Chimeric antigen receptor T-cells circumvent the human major histocompatibility complex that T-cell receptors must navigate, shifting cell-based therapy away from identification of existing cells and toward creating T-cell products through genetic engineering. This broadens the potential for CAR T-cell applications and allows for rapid manufacture of tumor and patient-specific agents.1 Both Novartis’ Kymriah and Kite Pharma’s Yescarta are derived from investigations into anti-CD19 CAR therapy, which has been the most heavily researched of the CARs due to its links with B-cell malignancies, expression in most tumor cells, and absence from vital tissues.2 Studied in relation to a number of cancers, CD19 has not shown much success in either MM or solid tumor cancers.

Targeting the right antigen for myeloma is complicated: first because common MM antigens—CD38, CD56, CD138—also are expressed on essential normal cells, and second, because myeloma cells are synonymous with heterogeneity. The FDA based its designation of bb2121, or BCMA CAR T-cell therapy, on preliminary data from an ongoing phase 1 CRB-401 trial that, as of December 2017, concluded that 94% of 21 patients with MM treated with the highest doses showed complete or partial remissions and high rates of progression-free survival.3 The trial also showed that cytokine-release toxicity (CRS), although severe in some patients, was generally reversible and short lived.
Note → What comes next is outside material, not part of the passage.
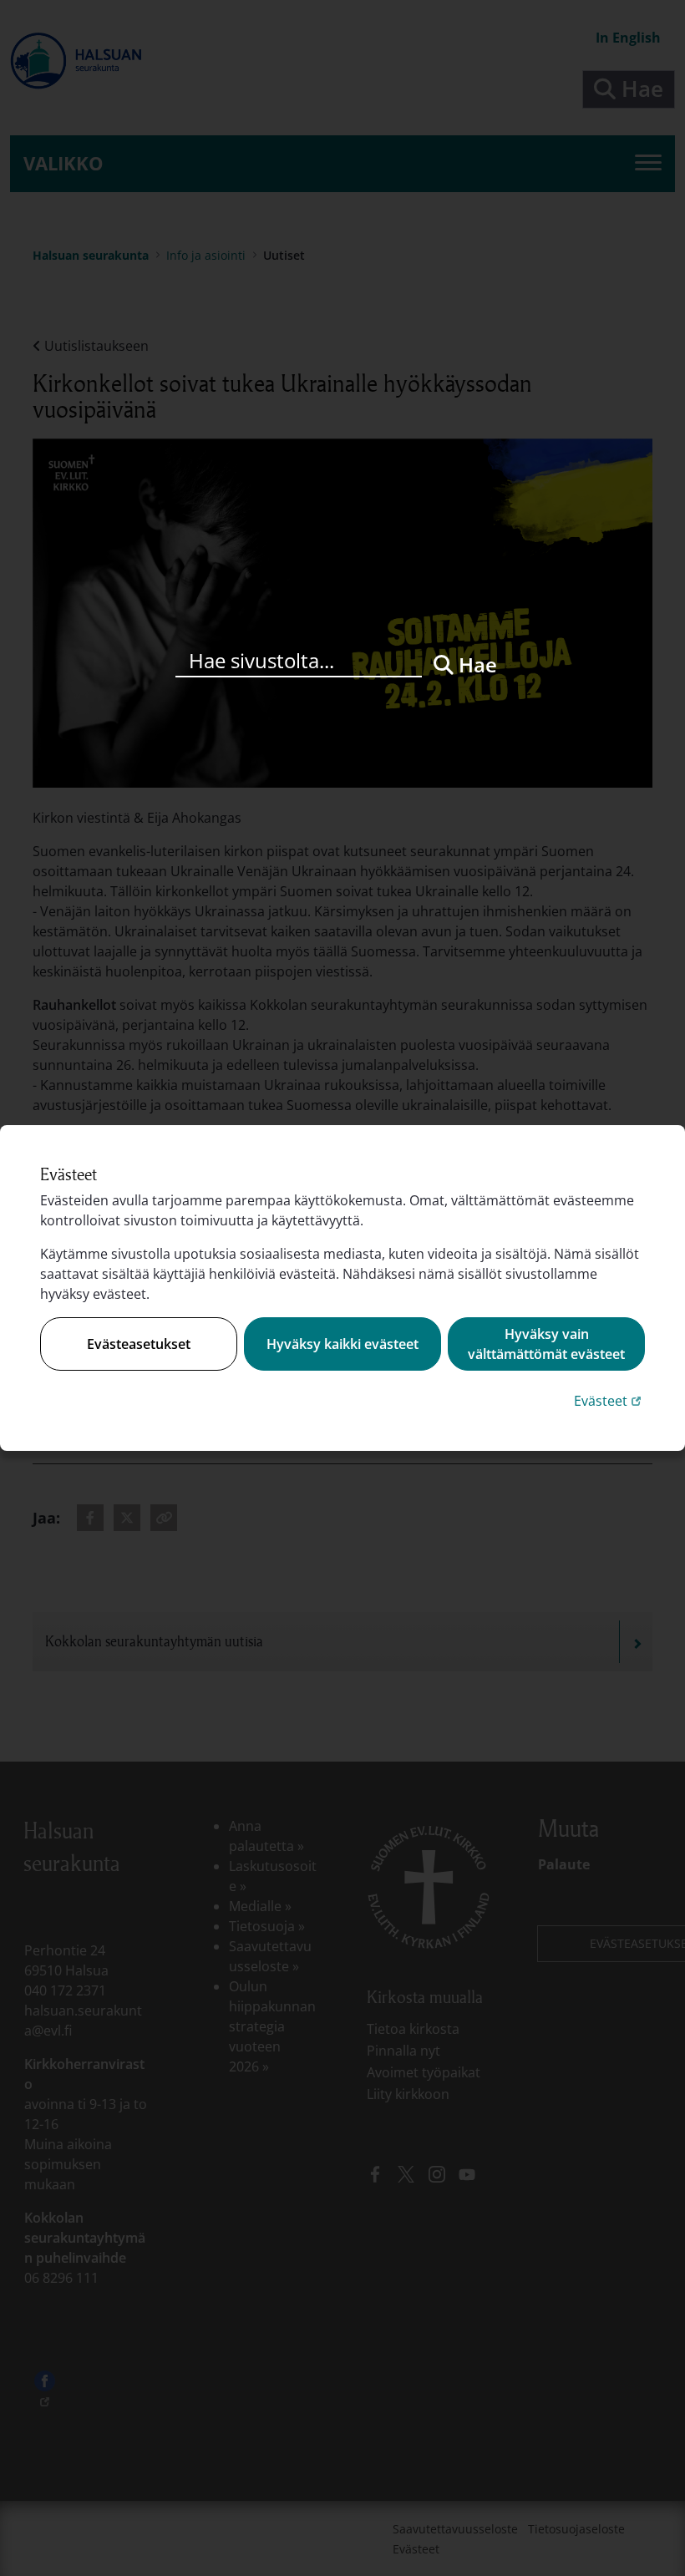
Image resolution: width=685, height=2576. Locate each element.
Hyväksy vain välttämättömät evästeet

Multiple myeloma BCMA is only one of several CAR targets under consideration for MM treatment; others include CD138, CD38, signaling lymphocyte-activating molecule 7, and κ light chain. However, B-cell maturation antigen is attractive to researchers because BCMA–specific CAR-expressing T lymphocytes recognize and kill B-cell maturation antigen–expressing tumor cells. Also, BCMA acts as a receptor for both a proliferation-inducing ligand and as a B-cell–activating factor and is a member of the tumor necrosis factor receptor superfamily, playing a key role in plasma cell survival. B-cell maturation antigen is expressed in most, if not all, myeloma cells but not in epithelial tissues. Finally, integration of CAR-Ts with other myeloma therapies is an important area of future research.4

Most of the 23 trials looking at CAR T-cell therapy for MM are in the U.S. or China, and several deal jointly with MM, leukemia, and lymphoma. The THINK (THerapeutic Immunotherapy with NKR-2) multinational open-label phase 1 study stands alone in assessing the safety and clinical activity of multiple administrations of autologous NKR-2 cells in 7 refractory cancers, including 5 solid tumors (colorectal, ovarian, bladder, triple-negative breast and pancreatic cancers) and 2 hematologic tumors (acute myeloid leukemia and MM). Unlike traditional CAR T-cell therapy, which targets only 1 tumor antigen, NK cell receptors enable a single receptor to recognize multiple tumor antigens.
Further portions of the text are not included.